INFORMATION SUPPLIED →

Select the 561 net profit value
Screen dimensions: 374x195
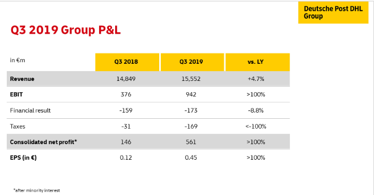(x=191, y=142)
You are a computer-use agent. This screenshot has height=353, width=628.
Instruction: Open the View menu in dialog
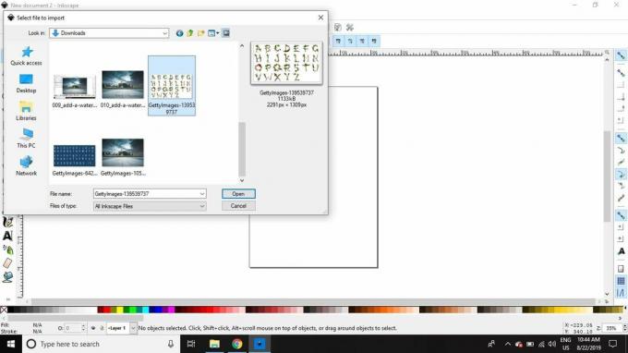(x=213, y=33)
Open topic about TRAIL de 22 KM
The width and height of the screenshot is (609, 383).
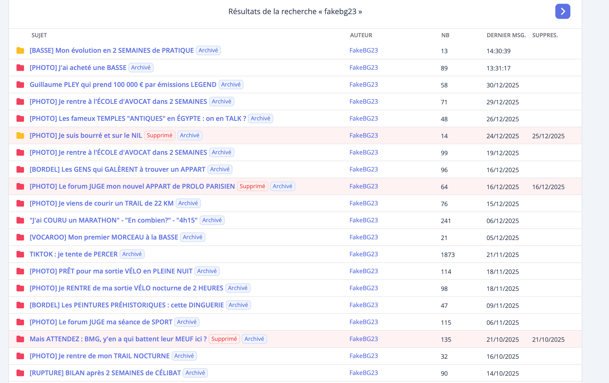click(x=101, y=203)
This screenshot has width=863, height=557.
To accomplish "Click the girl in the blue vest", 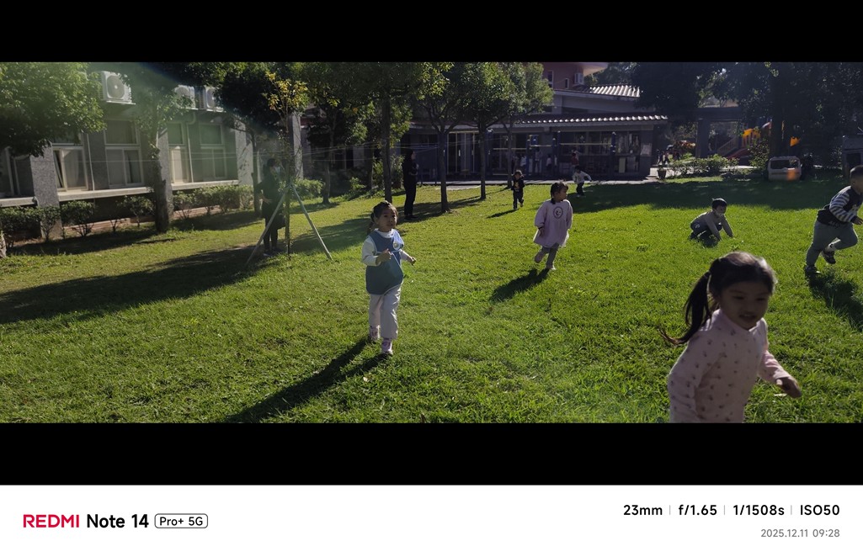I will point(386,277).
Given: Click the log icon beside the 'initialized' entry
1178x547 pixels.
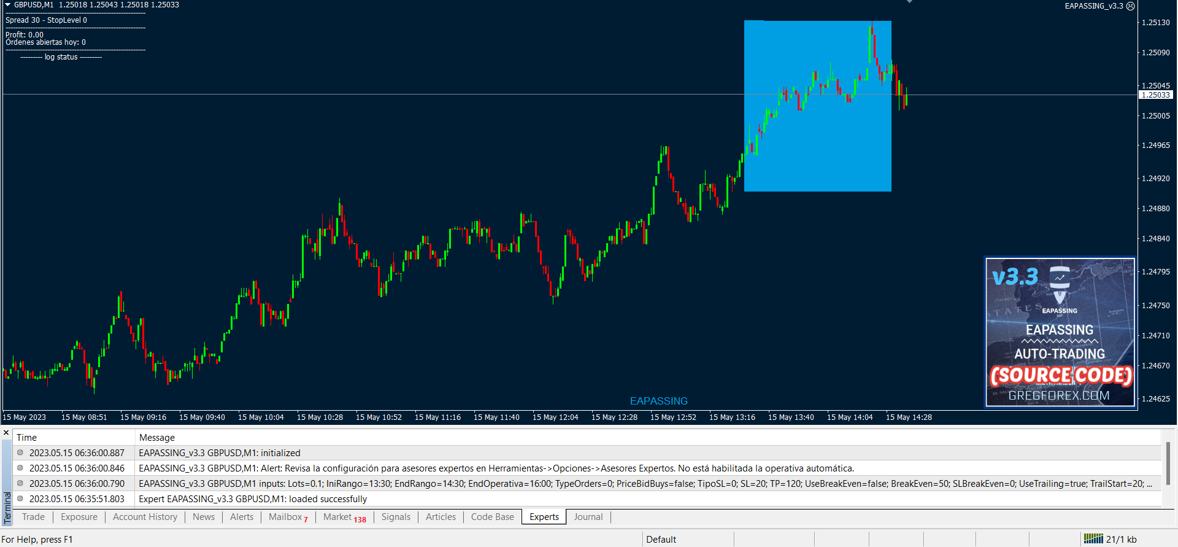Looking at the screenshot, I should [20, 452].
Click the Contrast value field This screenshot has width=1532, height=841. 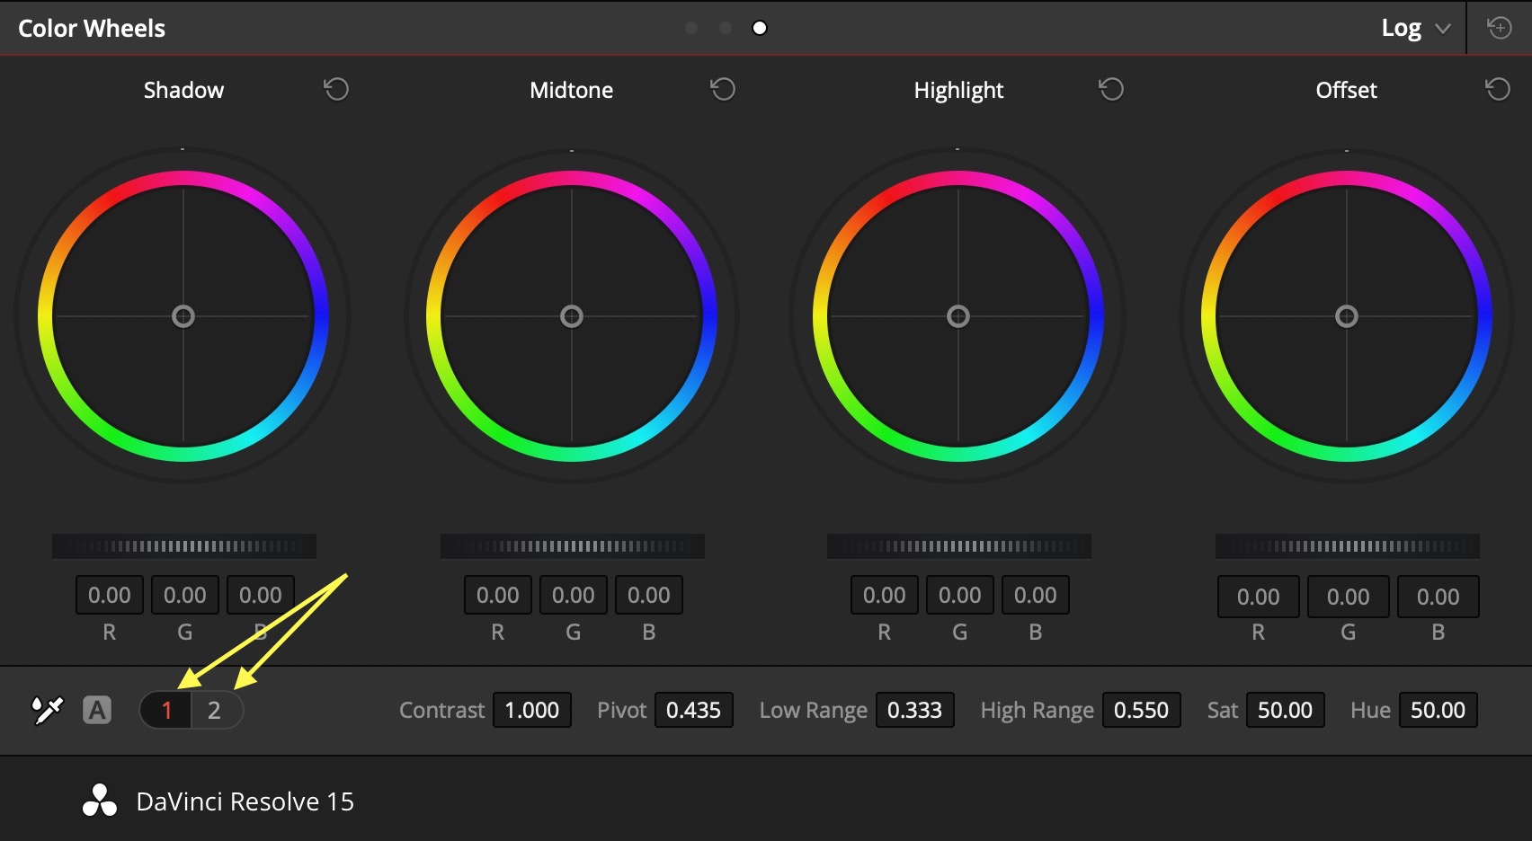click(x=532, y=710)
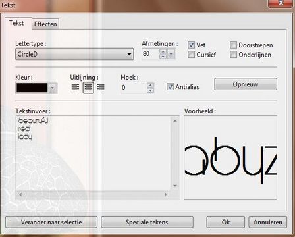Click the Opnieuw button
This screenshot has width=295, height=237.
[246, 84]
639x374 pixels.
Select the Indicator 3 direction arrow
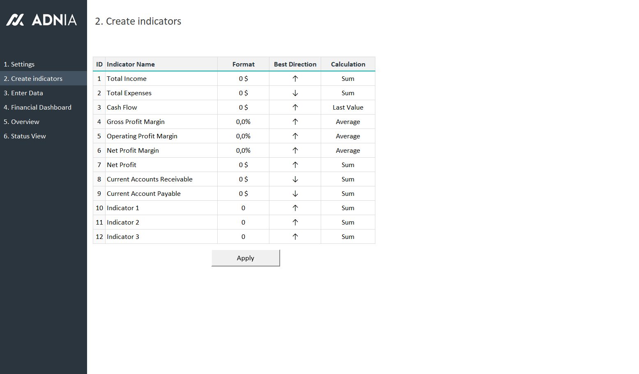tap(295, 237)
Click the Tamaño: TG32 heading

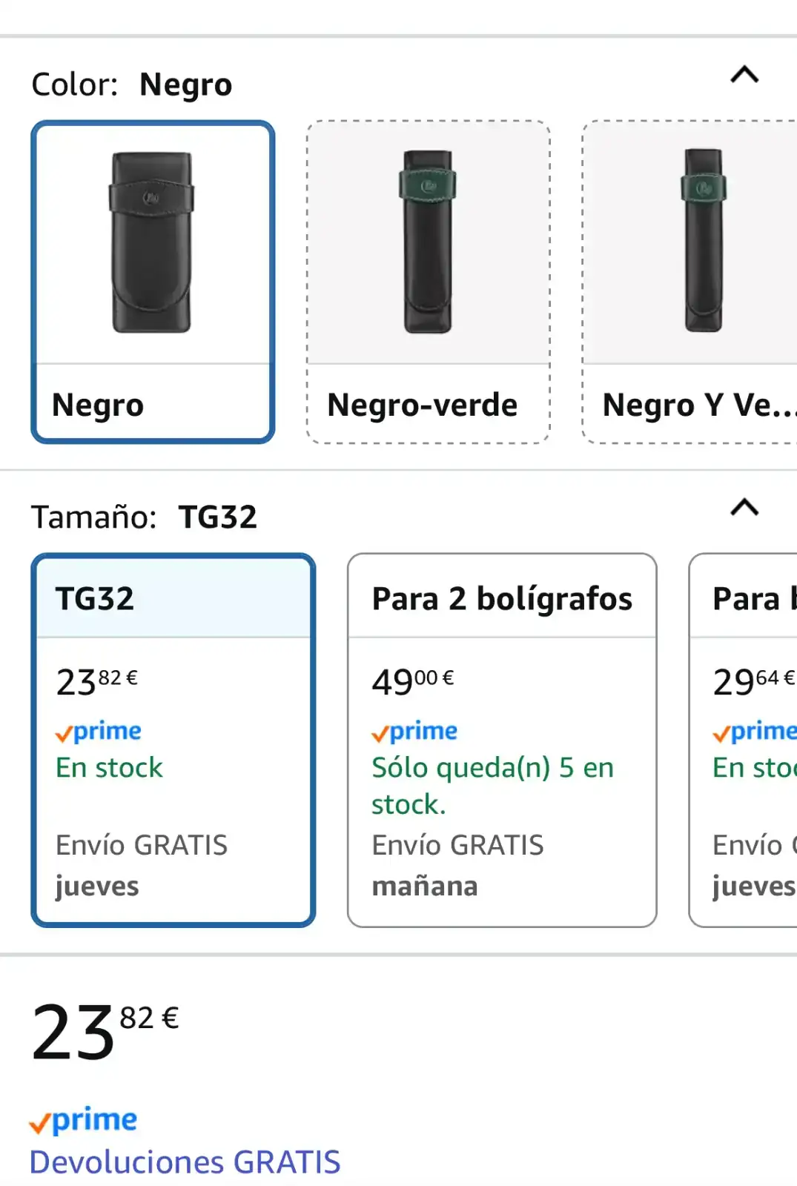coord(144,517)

--

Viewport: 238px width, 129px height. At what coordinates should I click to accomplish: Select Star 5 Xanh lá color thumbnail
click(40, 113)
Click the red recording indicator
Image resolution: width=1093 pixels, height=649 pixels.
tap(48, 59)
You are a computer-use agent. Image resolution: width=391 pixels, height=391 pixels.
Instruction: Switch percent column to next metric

---

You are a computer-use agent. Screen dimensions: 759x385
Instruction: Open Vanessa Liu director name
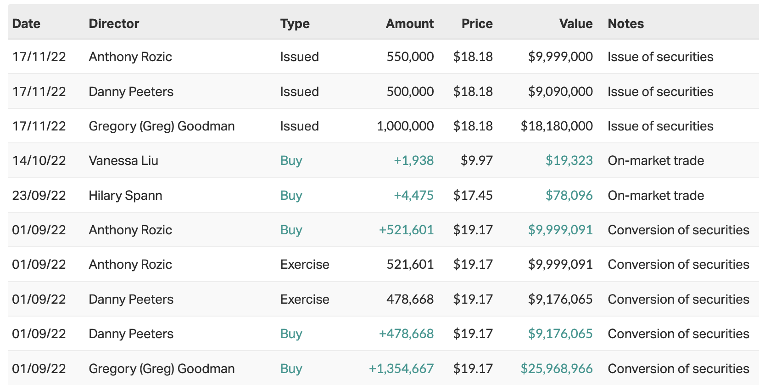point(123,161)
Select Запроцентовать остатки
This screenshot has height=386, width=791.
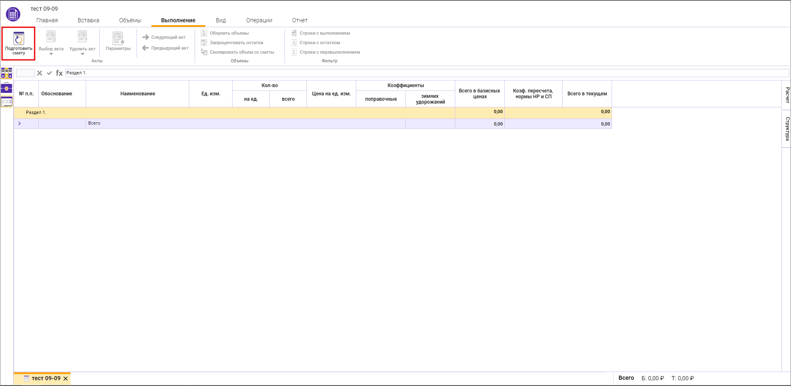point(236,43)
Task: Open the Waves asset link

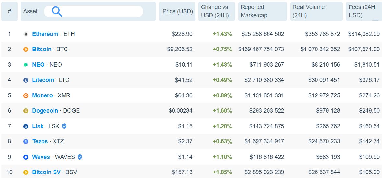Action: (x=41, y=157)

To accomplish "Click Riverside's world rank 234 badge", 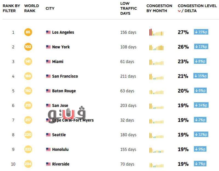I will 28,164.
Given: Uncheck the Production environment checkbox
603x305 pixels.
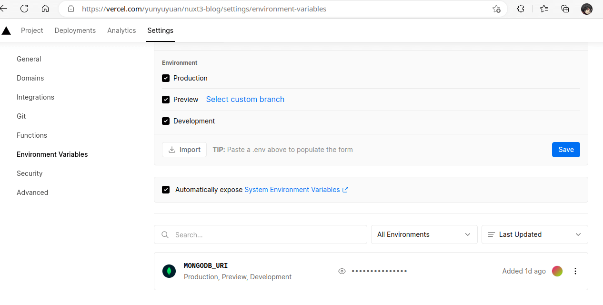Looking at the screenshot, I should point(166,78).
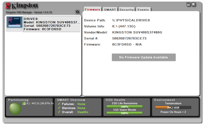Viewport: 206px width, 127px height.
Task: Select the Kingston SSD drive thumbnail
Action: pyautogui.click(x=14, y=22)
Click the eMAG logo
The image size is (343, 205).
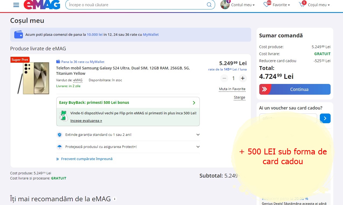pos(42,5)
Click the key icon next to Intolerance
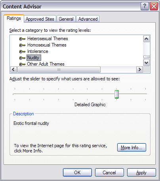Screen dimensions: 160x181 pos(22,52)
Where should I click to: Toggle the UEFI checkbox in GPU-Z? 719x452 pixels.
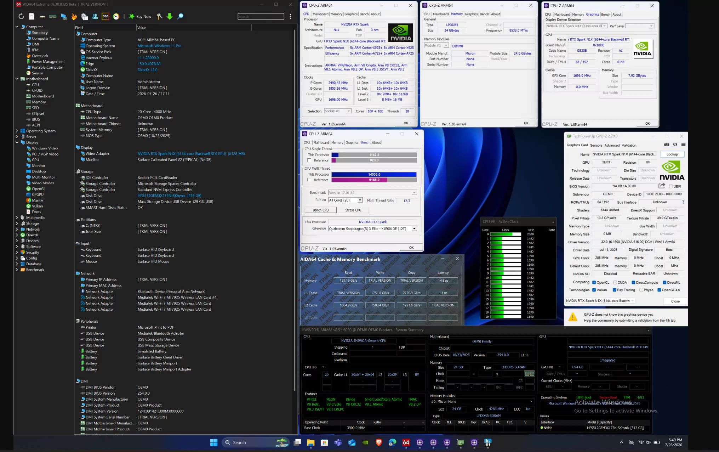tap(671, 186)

DIRECTIVE →
Can you repeat the part of the entries that opens with the line containing "639x374 pixels." and closes with the line containing "coord(144,517)", including both of those lines, and leave out the pictures?

FINAL RESULT →
639x374 pixels.
Select the Indicator 3 direction arrow
tap(295, 237)
Click the Tamaño: TG32 heading

coord(144,517)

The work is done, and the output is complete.